There’s a lot of discussion going on lately about memory overcommitment in virtual environments. All I have to say is that memory overcommitment is great when you have to treat a VM like you’re buying a physical server.
When I buy a physical server (or twenty) I often look for the “sweet spots” in pricing. I might know that the app that will run on a server will need 4 GB of RAM, but for $100 more I can get 8 GB and not have to worry about being short on RAM when something changes two years later. Worth it? Yes, and my customers think so, too, because the cost of me adding RAM later is much more than $100.
When I provision a VM there isn’t a sweet spot of price vs. capacity, though. You’re just using my capacity. So when someone tells me they want 8 GB of RAM, but historical data shows they’ll need less than 2 GB, I have two options.
I could give them the RAM they ask for and rely on overcommitment. I don’t like this for a few reasons:
- I like it when people think about resource consumption and why they’re asking for 8 GB of RAM. Often it’s just because their last server had that much and it worked fine, or because a vendor’s sizing guide says so. Vendors usually err on the side of “huge” when it comes to recommendations, but if we can think critically about it for two minutes maybe 8 GB isn’t the best estimate.
- Each byte of RAM allocated wastes my disk in the form of swap space. Get 250 VMs that are each overallocated by 4 GB and you’ve wasted nearly a terabyte of disk.
- VMotion operations take longer and temporarily consume more resources (namely that whole 8 GB of RAM). If you’re tight on resources you get even tighter, and you run a higher risk of swapping.
- It’s much harder to do capacity planning, because you have to dig out the memory graphs for a host and read each of them to find out how much RAM a VM is actually using. If you know the amount allocated is close to the right amount then you can just use those figures, saving you hours of data exports, spreadsheets, and misery.
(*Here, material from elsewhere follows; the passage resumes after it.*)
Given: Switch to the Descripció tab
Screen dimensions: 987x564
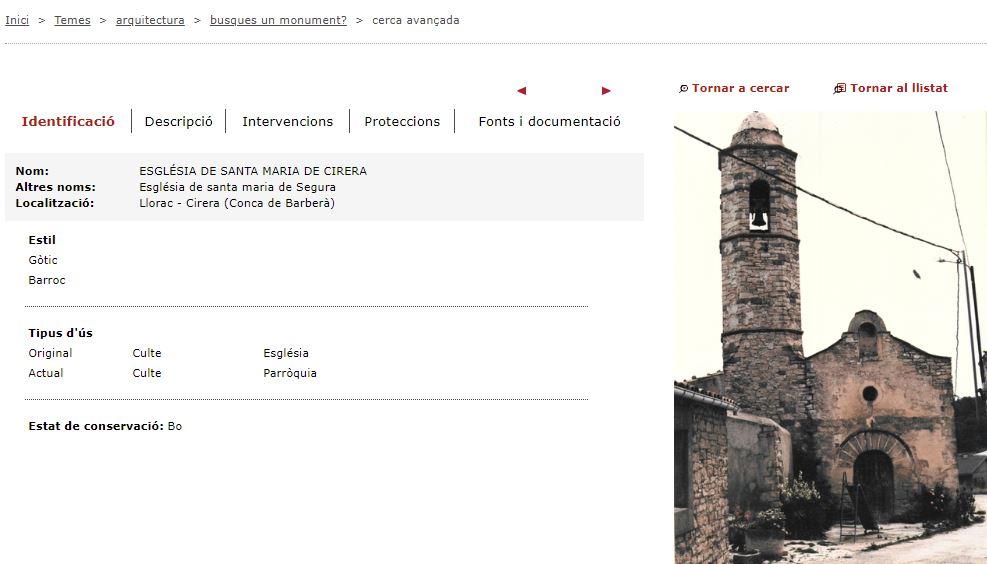Looking at the screenshot, I should (x=178, y=122).
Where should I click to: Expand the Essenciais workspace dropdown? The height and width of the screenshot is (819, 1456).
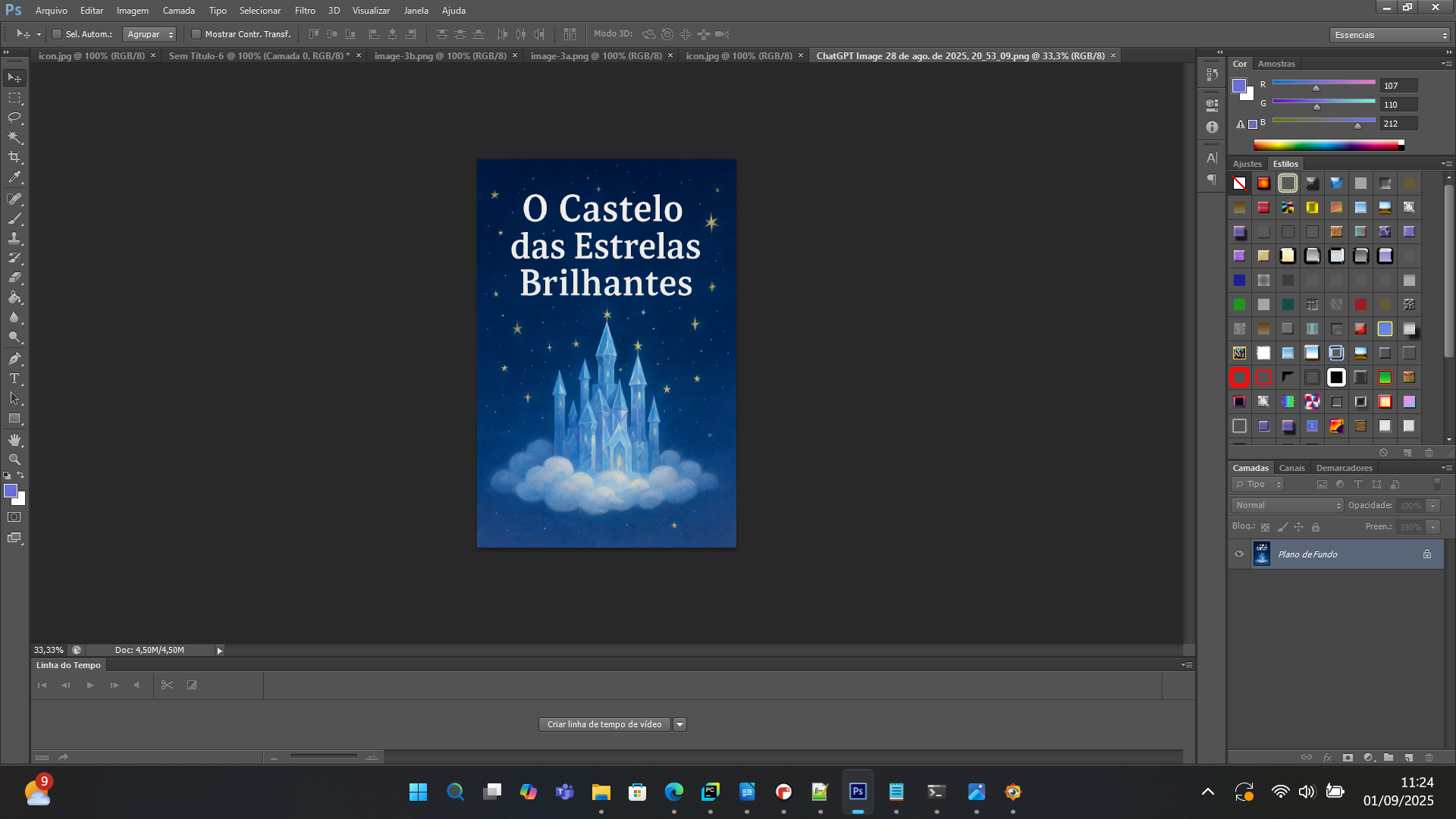pyautogui.click(x=1390, y=35)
- What happens when your VMs start using that extra RAM, like for their filesystem cache? Remember the guest OS doesn’t really know what’s happening behind the scenes, and most OSes use extra RAM to help buffer disk operations. If you’re overcommitted and your VMs start using RAM you don’t have you’ll have a performance problem when your virtualization environment starts swapping.
The other choice is to size their VM appropriately. This requires a little more work up-front for me because my customers often don’t really know how much RAM they actually need. Since it takes so little time to increase the amount of memory allocated to a VM (at least in VMware) I can often negotiate a deal to give them a lot less, and we monitor the usage through their project’s test phases. If they run short we fix the problem and try it again. I can usually instantly talk them down 50% by showing them their historical memory usage graphs, especially the graphs from their physical servers. Often my customers have already looked at those graphs and have confused filesystem cache with their app’s memory utilization. “OMFG we’re at 100% of our RAM!” gets replaced by “Oh, that line on the bottom is my app?”
In short, my advice to people is that if you have to overcommit, you have the technology to do so, but be careful that you aren’t laying a minefield for yourself later. If you don’t absolutely have to overcommit try not to.
Update: A caveat I thought of after posting: I should mention here that I’m talking strictly server-type VMs here. If you’re doing VDI, like the examples in Mike DiPetrillo’s posts, overcommitment seems like it might be worth considering, given the way most people use their desktops: not heavily. 🙂
Related to this is to see how _low_ memory allocation can actually be set to. I’ve got bind running in a virtual machine with 32 MB of memory 🙂 Of course, stuff like Yum uses a lot of memory so for the purpose of updating software, I had to increase the machine to 64 MB.